In this example, the system requires a total of 24 GPUs, where actor_train is deployed on GPUs [0,16) and actor_infer is deployed on GPUs [16,24).

CPU Resource Configuration

For workers that only use CPU resources, simply configure the world_size parameter, and the system will automatically deploy the corresponding number of workers (ray.Actor) on CPU resources.

For example:

code_sandbox:
world_size: 8

Colocated and Disaggregated Modes

Colocated Mode

In colocated mode, multiple roles share the same GPU resources. This approach can improve resource utilization and reduce resource waste.

For example, in examples/docs_examples/example_grpo.yaml:

actor_infer:
device_mapping: list(range(0,8)) # Shares GPUs [0,8) with actor_train, GPU time-division multiplexing
# ...
actor_train:
device_mapping: list(range(0,8))

Disaggregated Mode

In disaggregated mode, different roles use different GPU resources. This independent deployment approach is key to implementing asynchronous training. ROLL directly implements disaggregated deployment by setting different device_mapping for different workers.

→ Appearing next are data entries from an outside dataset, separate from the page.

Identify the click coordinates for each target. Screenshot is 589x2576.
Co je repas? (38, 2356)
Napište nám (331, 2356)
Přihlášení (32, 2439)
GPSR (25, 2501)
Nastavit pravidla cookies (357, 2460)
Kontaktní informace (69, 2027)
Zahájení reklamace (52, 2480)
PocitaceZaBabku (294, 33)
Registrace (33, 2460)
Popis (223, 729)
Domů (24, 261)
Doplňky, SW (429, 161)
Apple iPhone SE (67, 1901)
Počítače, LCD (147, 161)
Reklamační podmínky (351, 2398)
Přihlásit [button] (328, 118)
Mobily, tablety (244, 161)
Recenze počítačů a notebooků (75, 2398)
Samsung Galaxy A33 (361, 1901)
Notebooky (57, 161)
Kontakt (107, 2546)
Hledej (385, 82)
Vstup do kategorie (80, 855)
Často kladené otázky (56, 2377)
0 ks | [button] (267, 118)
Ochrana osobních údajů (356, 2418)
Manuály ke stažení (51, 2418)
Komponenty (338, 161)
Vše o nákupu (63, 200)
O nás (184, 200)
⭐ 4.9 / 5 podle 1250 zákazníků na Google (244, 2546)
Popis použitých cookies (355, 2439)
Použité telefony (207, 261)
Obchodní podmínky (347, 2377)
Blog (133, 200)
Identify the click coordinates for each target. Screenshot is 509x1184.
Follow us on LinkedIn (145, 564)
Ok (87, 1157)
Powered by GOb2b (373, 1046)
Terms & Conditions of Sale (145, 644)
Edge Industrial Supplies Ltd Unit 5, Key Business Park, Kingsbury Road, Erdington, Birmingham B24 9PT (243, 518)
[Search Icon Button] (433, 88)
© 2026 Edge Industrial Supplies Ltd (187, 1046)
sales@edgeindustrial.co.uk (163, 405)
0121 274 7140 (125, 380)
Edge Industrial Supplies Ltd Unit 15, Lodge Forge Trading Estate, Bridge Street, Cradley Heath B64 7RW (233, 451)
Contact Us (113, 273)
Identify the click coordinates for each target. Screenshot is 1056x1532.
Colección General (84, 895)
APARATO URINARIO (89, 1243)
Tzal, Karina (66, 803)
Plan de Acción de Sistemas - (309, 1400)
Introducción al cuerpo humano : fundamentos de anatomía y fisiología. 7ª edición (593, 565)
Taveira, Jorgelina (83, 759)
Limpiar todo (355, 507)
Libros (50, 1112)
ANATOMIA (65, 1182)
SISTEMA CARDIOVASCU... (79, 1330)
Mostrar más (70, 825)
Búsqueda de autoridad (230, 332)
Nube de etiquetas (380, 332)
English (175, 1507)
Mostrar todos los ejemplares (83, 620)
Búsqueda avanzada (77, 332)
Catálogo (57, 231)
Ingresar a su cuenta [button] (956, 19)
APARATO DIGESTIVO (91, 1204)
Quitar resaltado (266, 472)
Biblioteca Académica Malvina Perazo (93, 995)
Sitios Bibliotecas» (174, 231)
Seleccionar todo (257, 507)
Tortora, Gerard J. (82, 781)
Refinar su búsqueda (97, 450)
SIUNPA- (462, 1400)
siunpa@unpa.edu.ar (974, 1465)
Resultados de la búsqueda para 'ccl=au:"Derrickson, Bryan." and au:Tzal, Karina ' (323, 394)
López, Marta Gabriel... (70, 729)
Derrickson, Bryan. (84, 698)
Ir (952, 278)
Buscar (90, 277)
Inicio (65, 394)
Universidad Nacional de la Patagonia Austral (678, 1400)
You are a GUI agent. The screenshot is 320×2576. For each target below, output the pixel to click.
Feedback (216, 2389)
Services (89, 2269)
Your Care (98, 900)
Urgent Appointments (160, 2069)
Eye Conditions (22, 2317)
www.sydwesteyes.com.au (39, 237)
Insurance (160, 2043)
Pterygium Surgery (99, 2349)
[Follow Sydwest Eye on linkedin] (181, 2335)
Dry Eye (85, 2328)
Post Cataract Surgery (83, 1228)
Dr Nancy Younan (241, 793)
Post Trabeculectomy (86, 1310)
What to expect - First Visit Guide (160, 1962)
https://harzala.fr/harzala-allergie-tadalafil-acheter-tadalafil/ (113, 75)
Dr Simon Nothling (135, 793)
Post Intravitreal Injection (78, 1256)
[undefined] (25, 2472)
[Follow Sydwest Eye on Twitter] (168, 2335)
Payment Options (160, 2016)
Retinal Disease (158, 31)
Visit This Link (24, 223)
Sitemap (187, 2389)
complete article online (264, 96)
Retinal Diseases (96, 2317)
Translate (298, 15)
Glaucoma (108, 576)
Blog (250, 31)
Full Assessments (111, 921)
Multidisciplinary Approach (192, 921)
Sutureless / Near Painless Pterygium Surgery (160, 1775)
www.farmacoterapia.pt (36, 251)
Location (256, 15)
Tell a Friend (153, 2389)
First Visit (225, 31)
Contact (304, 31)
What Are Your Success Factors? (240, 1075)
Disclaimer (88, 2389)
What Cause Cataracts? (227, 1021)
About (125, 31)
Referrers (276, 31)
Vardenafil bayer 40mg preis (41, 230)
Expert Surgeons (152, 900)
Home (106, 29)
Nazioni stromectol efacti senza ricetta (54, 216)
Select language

For example, in examples/qwen2.5-7B-agentic_megatron/agentic_val_webshop_async.yaml:

# actor train uses GPUs [0, 1, 2, 3], actor_infer uses GPUs [4, 5, 6, 7]
#
actor_train:
device_mapping: list(range(0,4))
actor_infer:
device_mapping: list(range(4,8))

Flexibility in Multi-Role Resource Configuration

The ROLL framework supports configuring different resource strategies for different roles to meet the needs of various application scenarios:

  1. Different roles can use different numbers of GPUs
  2. Different roles can use different inference engines (such as vLLM, SGLang, etc.)
  3. Different roles can set different num_gpus_per_worker parameters
    1. The num_gpus_per_worker for training roles is always 1
    2. The num_gpus_per_worker for inference roles is >=1 based on required resources, with vLLM automatically calculated based on parallel settings and SGLang directly specified

For example, when using vLLM as the inference engine, num_gpus_per_worker is automatically calculated based on tensor parallel (tensor_parallel_size) and pipeline parallel (pipeline_parallel_size) settings:

actor_infer:
strategy_args:
strategy_name: vllm
strategy_config:
tensor_parallel_size: 2
pipeline_parallel_size: 1
num_gpus_per_worker: 2 # Automatically calculated as tensor_parallel_size * pipeline_parallel_size

Worker Count Calculation

The number of workers (world_size) is automatically calculated based on the device_mapping and num_gpus_per_worker parameters:

world_size = len(device_mapping) // num_gpus_per_worker

In the WorkerConfig.__post_init__() method, if device_mapping is not None, the following logic is executed:

  1. Parse the string into a list through eval(device_mapping)
  2. Verify that len(device_mapping) is divisible by num_gpus_per_worker
  3. Calculate world_size = len(device_mapping) // num_gpus_per_worker

For workers that only use CPU, the worker count is directly specified through the world_size parameter, and num_gpus_per_worker is set to 0.

Configuration Example

The following is a complete resource configuration example:

num_gpus_per_node: 8

actor_train:
device_mapping: list(range(0,16)) # Uses 16 GPUs
# world_size automatically calculated as 16 // 1 = 16

actor_infer:
num_gpus_per_worker: 2 # Each worker uses 2 GPUs
device_mapping: list(range(0,12)) # Uses 12 GPUs
# world_size automatically calculated as 12 // 2 = 6

rewards:
code_sandbox:
world_size: 8 # CPU-only, deploys 8 workers

By properly configuring these parameters, resources can be flexibly allocated to different roles to meet various training and inference requirements.